14. 人事評価制度の試行実施  ○23年度に取り組んでいる課長と課長補佐の168名を対象として実施している人事評価は、5段階中で96%が「やや良い」と「普通」という評価になっている。これではやっている意味がなく再考すべき。
●まずは一次評価を本人評価することで、業績を向上させる為に自身で活用してもらいたい。制度自体が道半ばであり、制度見直しをしながらいづれは全職員への拡大と人事評価に繋げていきたい。
 15.昇給制度の運用  ○現在の昇給制度に5段階の昇給区分があるが、長期欠勤以外は全員が勤務成績が良好であるという「C」ランクに位置づけている。本制度は機能しておらず、積極的な活用を図り組織を活性化に役立てるべき。

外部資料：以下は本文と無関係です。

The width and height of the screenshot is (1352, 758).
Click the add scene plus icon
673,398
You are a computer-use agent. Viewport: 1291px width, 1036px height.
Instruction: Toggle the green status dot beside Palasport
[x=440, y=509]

●本制度を活かしていく為にも人事評価制度を確立していきたい。
 16.勤勉手当の支給  ○昨年度勤勉手当が3.5億円支給されているが、これも一律的な支給となっている。文字通りに個々の勤務評定を加味して支給すべき。
●人事評価制度が、公平公正の観点から信頼される制度と確立された上で勤勉手当にも反映できるよう検討していきたい。

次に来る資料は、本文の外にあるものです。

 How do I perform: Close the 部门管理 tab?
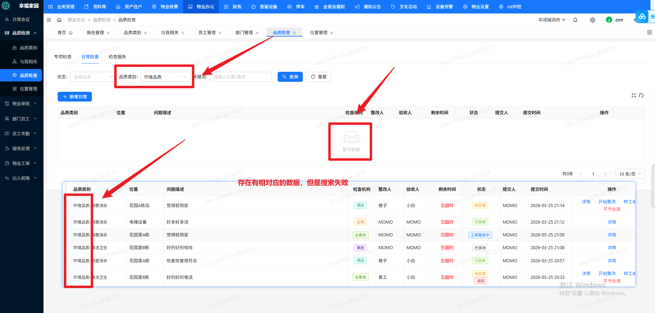(257, 33)
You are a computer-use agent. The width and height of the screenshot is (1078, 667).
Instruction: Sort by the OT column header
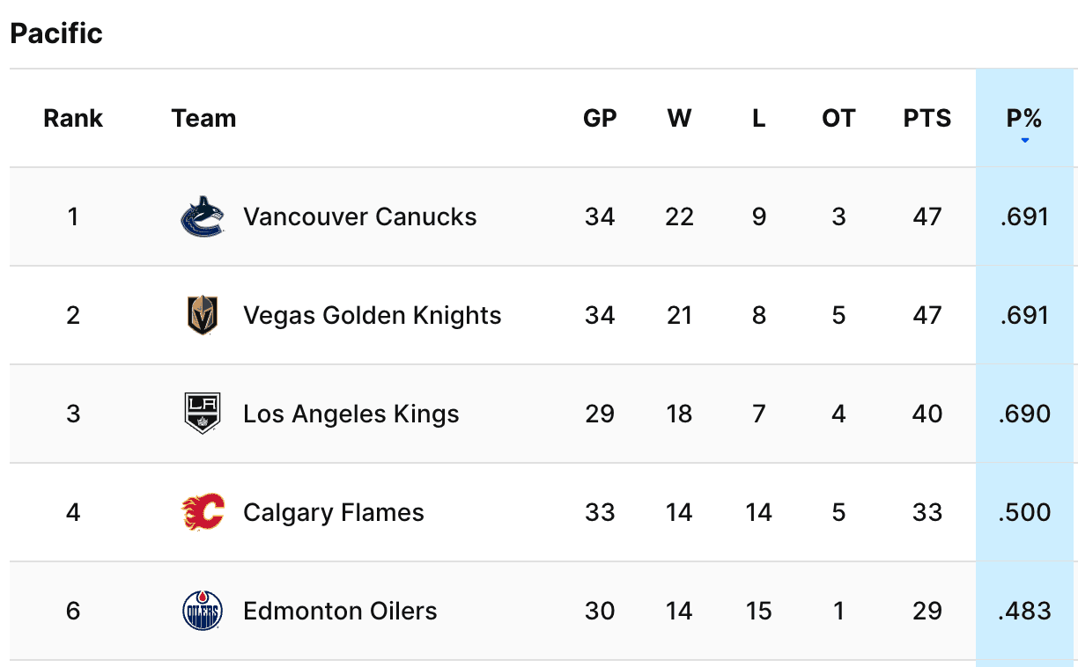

 17.特殊勤務手当  ○これまでも何度も、他市との比較の中で突出している勤勉手当の廃止を求めてきた。私の求めに対して市長は現在支給されている手当も見直したい旨の答弁がされているが、何をどのように見直そうと考えているのか。対象項目と見直し期限を明言すべき。
●これまでも毎年、時代にそぐわない手当については見直しをしてきている。積み残してある手当については組合との交渉事項であるのでこの場では言えない。基本方針をしっかり持って見直していくので信じていただきたい。